===== Data for this task

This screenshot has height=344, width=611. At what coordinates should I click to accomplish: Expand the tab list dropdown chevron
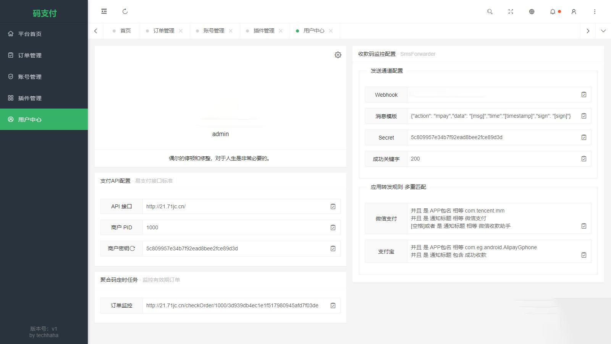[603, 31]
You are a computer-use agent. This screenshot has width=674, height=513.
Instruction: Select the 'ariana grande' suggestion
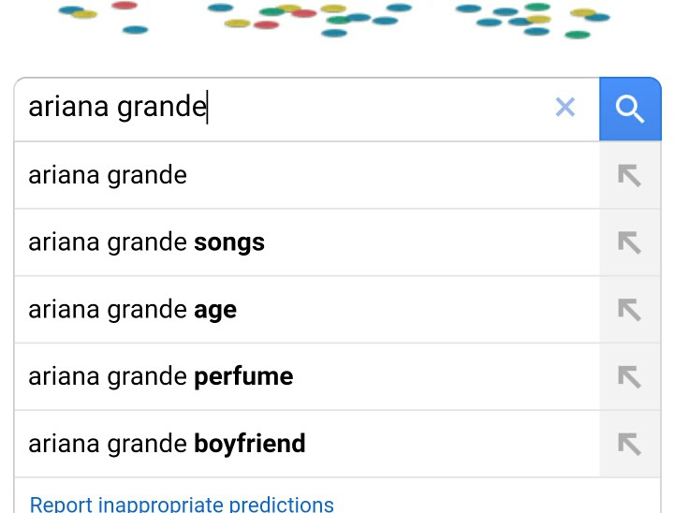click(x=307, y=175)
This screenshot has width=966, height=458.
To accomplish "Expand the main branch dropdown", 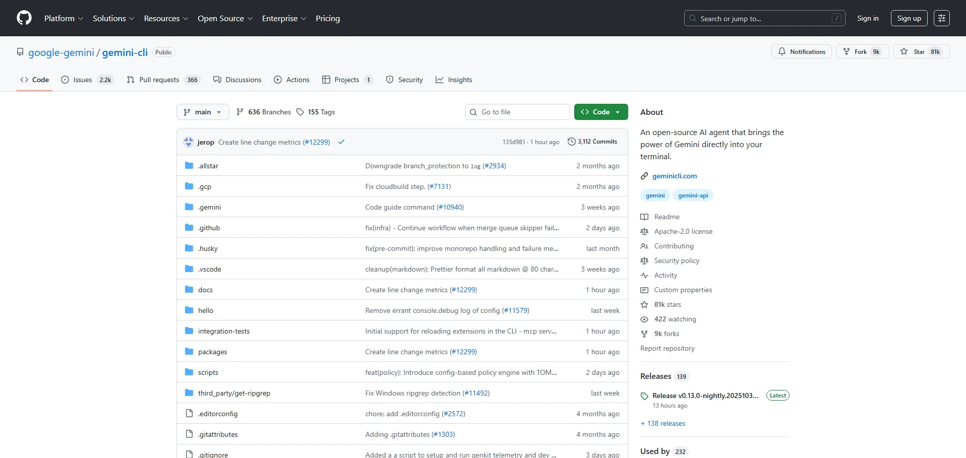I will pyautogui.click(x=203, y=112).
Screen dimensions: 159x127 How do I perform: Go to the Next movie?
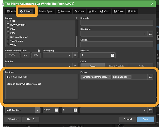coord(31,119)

==========
===== Data for this task

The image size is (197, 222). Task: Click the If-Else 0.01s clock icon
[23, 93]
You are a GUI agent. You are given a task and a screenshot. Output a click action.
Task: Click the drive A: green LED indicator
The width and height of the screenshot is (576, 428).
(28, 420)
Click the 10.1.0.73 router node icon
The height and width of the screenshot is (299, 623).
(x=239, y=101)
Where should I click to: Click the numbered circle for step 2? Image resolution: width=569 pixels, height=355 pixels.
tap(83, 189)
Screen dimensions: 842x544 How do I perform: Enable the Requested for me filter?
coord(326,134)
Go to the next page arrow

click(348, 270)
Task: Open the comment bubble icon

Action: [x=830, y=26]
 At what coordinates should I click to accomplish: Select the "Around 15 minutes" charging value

==========
===== Data for this task

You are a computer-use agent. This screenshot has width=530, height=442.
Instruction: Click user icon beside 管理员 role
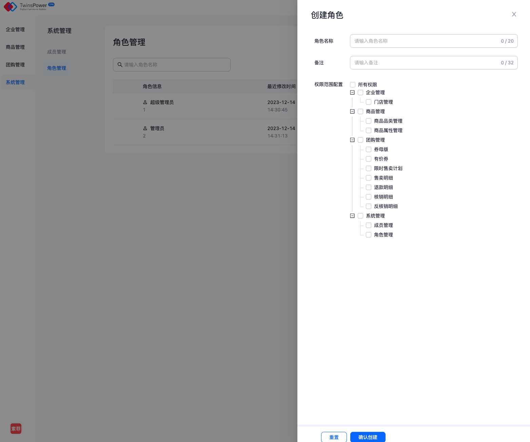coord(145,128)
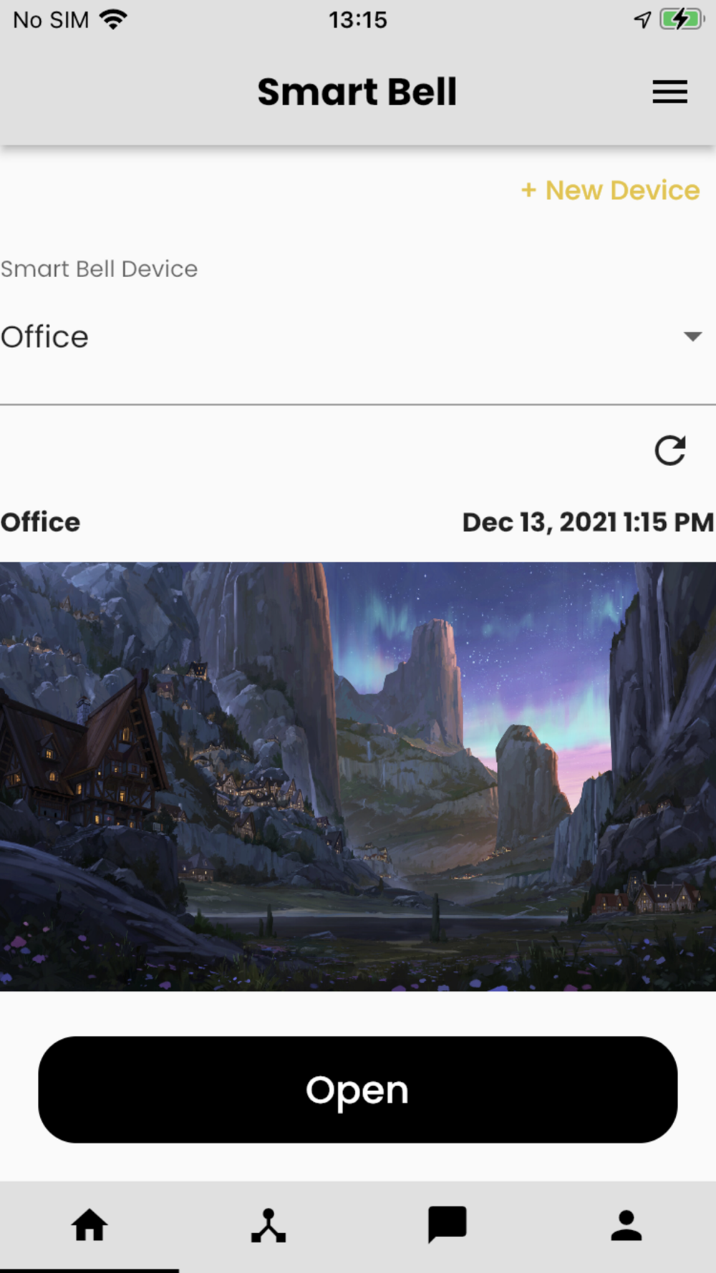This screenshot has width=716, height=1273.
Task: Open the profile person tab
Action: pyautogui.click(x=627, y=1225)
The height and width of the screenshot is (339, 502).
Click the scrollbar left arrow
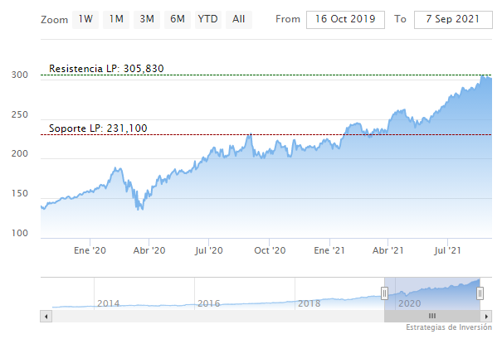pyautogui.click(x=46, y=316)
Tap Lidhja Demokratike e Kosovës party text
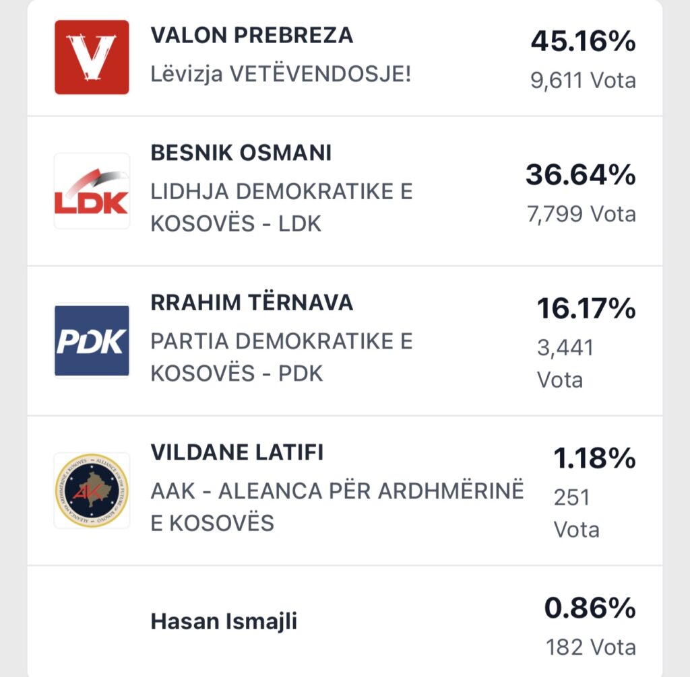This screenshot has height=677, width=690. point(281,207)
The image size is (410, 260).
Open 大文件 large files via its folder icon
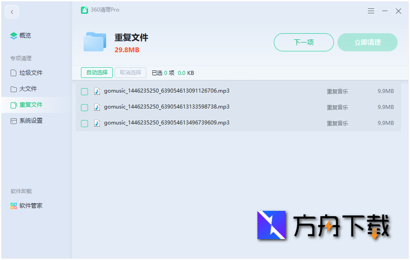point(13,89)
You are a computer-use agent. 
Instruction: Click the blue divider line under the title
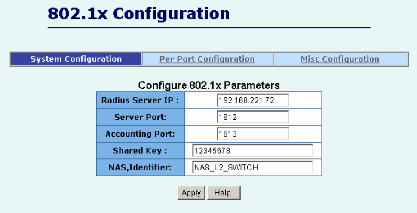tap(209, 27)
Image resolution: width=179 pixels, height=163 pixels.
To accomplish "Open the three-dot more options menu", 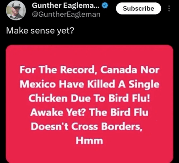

==========

**Task instructions**
Return exactly the lines above from the line that has "Where should I" through the line that has "At what coordinates should I click to accomplish: Select", inclusive, and nothing else.

**Your response**
Where should I click to: Click the numbered circle for step 2? Image resolution: width=569 pixels, height=355 pixels.
tap(83, 189)
Screen dimensions: 842x544 How do I perform: Enable the Requested for me filter?
coord(326,134)
Go to the next page arrow

click(348, 270)
Task: Open the comment bubble icon

Action: [x=830, y=26]
 At what coordinates should I click to accomplish: Select the "Around 15 minutes" charging value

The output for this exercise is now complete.